Some law firms post their videos on their own website. Some post them on YouTube or on other video-sharing sites. When they post them on YouTube, they typically also embed them on their own site.
What difference does it make?
Here are the differences:
1. Hosting the videos on your site uses your bandwidth. A 10 MB video (which is pretty typical of a short video) watched by 100 visitors uses 1 GB of bandwidth. Many web-hosting companies limit your bandwidth usage and will charge you extra when you go over the limit. Be sure you know what you’re paying per gigabyte. If video is going to drive up your costs, look into hosting your videos on a service like Amazon S3. Of course, YouTube is free.
2. Your site may be slow.
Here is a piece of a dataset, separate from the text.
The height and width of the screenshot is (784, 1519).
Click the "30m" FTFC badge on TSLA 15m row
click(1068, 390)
Some hosting companies serve up files faster than others. If your web-hosting provider isn’t optimized for large video files, you may leave your visitors waiting and waiting for the file to load. That’s not good.
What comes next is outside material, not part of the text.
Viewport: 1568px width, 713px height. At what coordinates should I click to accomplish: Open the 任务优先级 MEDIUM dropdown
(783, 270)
3. Hosting videos on your site may be challenging. Services like YouTube make it exceedingly easy to upload your videos. Doing it on your site may require you to install software and won’t necessarily be as user-friendly as a service optimized for video uploading.
4. There are annoying ads on YouTube. Services like YouTube make their money by running ads. Your videos will be surrounded by ads and might even be preceded by ads depending on the options you select with YouTube.
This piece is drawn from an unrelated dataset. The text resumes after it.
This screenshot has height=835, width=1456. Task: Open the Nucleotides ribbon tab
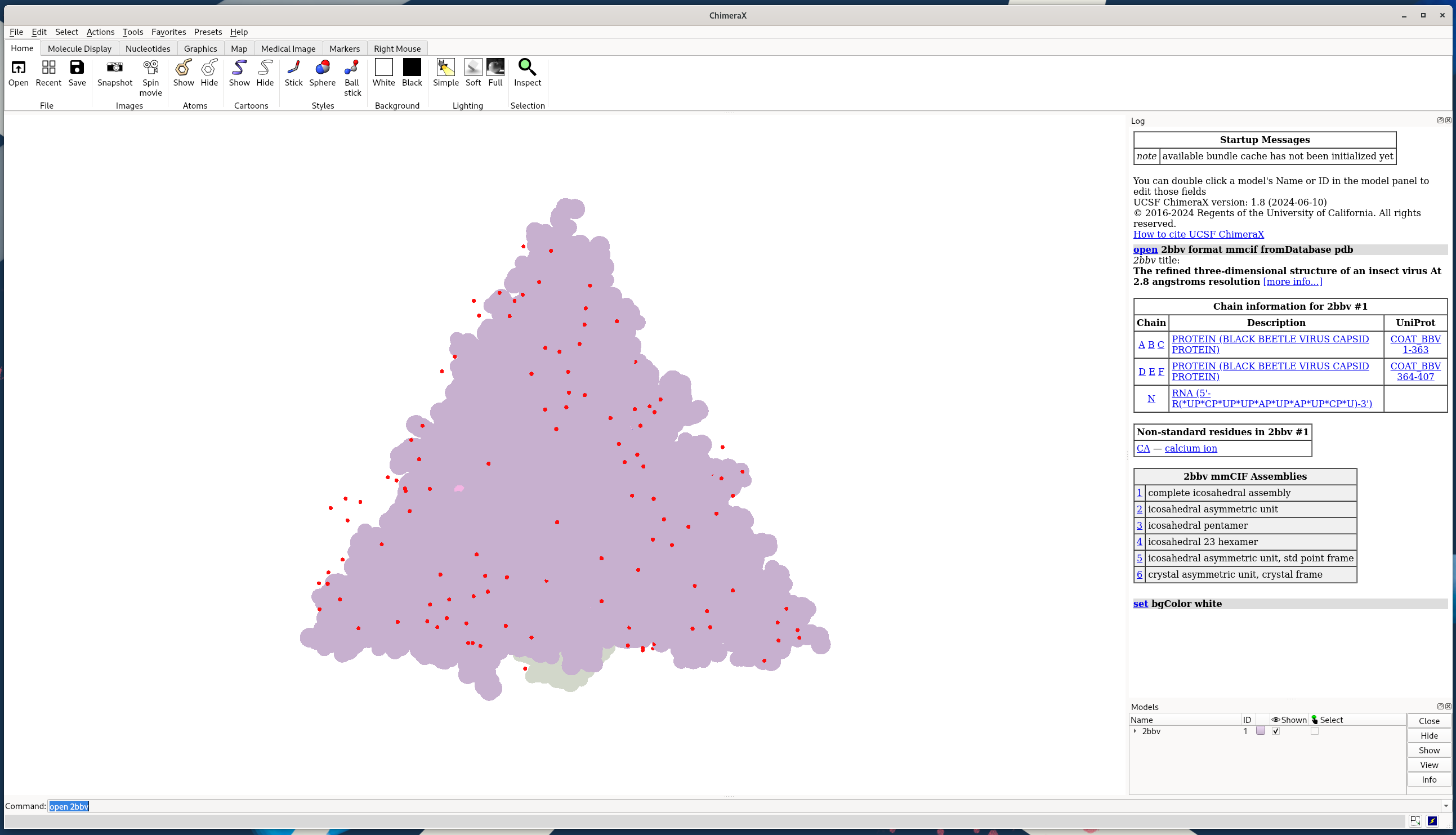[x=148, y=49]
5. YouTube has restrictive time limits. Services like YouTube limit the length of your video. Currently, YouTube limits videos to 15 minutes. That’s probably not an issue for you, but you may bump up against the limit with certain projects.
6. You won’t get links back if the videos are on YouTube. When you post your videos on YouTube, others are likely to link to them using the web address for YouTube rather than your firm address even if you’ve embedded the videos on your site. You lose the traffic and other advantages provided by gaining links back to your site if you host the video on YouTube.
7. YouTube posts view numbers. YouTube tells the world how many times your videos have been watched. That’s great if you’ve got tens of thousands of views. It’s not so good if you’ve had seven views and six of those are your mother. Keeping the number private might be best to avoid scaring off prospective clients.
8. YouTube has traffic and you don’t. YouTube has huge traffic. Your videos will likely be watched much more often on YouTube than on your site. YouTube has become the second-largest search engine behind Google, and users flood the site with queries for information. Viewers will find you on YouTube.
Why Choose When You Don’t Have To?
Deciding whether to host the videos on your site or on YouTube is a tough call. However, the good news is that you can do both. You can host your videos yourself and post them on your site, and you can also put them on YouTube. Doing that will give you the best of both worlds. That’s the choice we made, and it works for us.
Even doing both presents you with choices.
- Do you want to put the full version of the videos in both places?
- Would you rather put teaser videos on YouTube and direct viewers back to your site?
- Should you make distinctions within the videos depending on where they’re hosted?
- Should you include a special introduction for the video if it’s on YouTube rather than on your site?
- Should you have different disclaimers?
There are lots of considerations when determining where to host video. The key is to evaluate the issues, develop a strategy, and then execute. Execution is the most important element. You’re better off with a video hosted in the wrong place than with no video at all. Start shooting.